E’ un destino che accomuna molti calciatori. Curriculum di tutto rispetto, anni di onorata presenta nei campionati dilettantistici e poi, stranamente, quelle difficoltà in estate nel trovare un club solido con un progetto chiaro e preciso. Davide De Icco, nella passata stagione al Manduria, è tra questi. Il difensore di Taurisano, classe ’82, dopo l’ultima annata in Eccellenza, non nasconde ai taccuini di SalentoSport, la sua volontà di tornare in Serie D, categoria in cui manca dai tempi di Francavilla.
Davide, quali sono i motivi dell’ultima non esaltante stagione a Manduria?
“I motivi sono molteplici.
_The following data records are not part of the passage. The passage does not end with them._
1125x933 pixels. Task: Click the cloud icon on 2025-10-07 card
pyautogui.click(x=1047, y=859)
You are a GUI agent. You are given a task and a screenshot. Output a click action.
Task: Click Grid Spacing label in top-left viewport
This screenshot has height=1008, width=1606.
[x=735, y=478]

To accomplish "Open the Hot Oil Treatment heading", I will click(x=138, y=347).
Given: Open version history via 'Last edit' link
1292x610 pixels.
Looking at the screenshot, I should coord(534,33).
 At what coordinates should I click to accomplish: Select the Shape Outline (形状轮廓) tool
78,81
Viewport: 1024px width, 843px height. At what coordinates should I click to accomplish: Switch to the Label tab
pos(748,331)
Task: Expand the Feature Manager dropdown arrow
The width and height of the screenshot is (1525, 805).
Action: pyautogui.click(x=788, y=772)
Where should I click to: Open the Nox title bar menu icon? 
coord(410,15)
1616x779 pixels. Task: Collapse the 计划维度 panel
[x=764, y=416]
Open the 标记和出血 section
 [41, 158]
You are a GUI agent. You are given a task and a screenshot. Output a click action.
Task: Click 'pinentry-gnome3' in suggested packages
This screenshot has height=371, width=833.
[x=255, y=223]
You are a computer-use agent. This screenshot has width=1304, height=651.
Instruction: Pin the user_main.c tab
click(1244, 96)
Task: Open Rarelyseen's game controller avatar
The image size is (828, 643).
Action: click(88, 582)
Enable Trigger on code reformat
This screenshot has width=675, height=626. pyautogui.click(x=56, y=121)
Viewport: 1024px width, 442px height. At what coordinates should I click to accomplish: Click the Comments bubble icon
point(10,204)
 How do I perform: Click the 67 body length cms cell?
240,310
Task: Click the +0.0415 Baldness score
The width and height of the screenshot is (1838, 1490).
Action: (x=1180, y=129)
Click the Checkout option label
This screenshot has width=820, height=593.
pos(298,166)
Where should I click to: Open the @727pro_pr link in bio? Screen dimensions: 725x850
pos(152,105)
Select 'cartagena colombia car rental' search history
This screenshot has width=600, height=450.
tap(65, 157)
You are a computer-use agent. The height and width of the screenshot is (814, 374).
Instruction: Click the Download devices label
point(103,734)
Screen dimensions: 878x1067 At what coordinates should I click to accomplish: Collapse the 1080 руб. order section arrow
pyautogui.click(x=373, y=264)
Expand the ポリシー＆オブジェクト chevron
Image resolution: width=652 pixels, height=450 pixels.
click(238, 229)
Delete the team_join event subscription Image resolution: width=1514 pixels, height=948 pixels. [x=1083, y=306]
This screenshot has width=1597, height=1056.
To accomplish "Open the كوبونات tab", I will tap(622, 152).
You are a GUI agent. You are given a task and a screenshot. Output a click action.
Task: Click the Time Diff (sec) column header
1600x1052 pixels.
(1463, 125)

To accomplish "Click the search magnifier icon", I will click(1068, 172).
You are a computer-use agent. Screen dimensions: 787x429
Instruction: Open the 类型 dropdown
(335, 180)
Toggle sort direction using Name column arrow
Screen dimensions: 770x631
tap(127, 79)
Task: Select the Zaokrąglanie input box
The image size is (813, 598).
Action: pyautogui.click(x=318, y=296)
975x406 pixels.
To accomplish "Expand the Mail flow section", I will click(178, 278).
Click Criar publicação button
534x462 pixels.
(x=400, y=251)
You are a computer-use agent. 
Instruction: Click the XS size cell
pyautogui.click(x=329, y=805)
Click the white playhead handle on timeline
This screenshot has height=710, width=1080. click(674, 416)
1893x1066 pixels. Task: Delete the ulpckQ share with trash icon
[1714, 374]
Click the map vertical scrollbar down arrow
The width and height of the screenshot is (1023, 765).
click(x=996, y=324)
Anzitutto, dopo il buon campionato in Promozione, quasi tutti credevano di poter affrontare l’Eccellenza con lo stesso programma e invece l’approccio è stato disastroso. Poi, dopo un pessimo avvio, è venuta a mancare la coesione tra squadra e società e tutto si è ulteriormente complicato. Tutto sommato abbiamo raggiunto la salvezza, che speriamo serva anche per non compiere nuovamente gli stessi errori”.
Ci sono delle possibilità di rivederti biancoverde?
“Le porte tra me e il Manduria restano aperte perché amo troppo il calore dei tifosi biancoverdi. Talvolta è una debolezza tenerci tanto ad una squadra perché qualcuno se ne potrebbe approfittare, ma al di là di tutto credo che come calciatore e uomo di essere apprezzato a Manduria, così come io apprezzo la piazza. Quindi mi farebbe piacere restare qui”.
Manchi in Serie D dai tempi di Francavilla: conservi qualche speranza di tornare in questa categoria?
“Sì è vero: manco da un bel po’ in Serie D e anche la D manca a me. Purtroppo la vita è fatta di scelte e solo dopo aver deciso puoi capire se hai fatto quelle giuste o sbagliate. Io posso dire di aver sbagliato spesso le mie scelte negli ultimi anni. Mi sono fidato di chi non meritava la mia fiducia e non ho seguito chi credeva veramente nelle mie qualità. Tutto ciò ha fatto in modo che manchi da così tanto tempo in D e che mi accontentassi di progetti meno ambiziosi”.
Ci puoi confermare che il Nardò è tra i club che ti hanno cercato?
“Nardò è una piazza che mi ha sempre affascinato. L’anno scorso c’era Sgobba, un allenatore col quale ho un ottimo rapporto. C’è stato un contatto, così come ce ne sono stati diversi con altri club. Il punto è che, attualmente, è sempre più difficile per le società mantenere una squadra di calcio: ci sono poche risorse e i calciatori sgomitano per i pochi posti a disposizione”.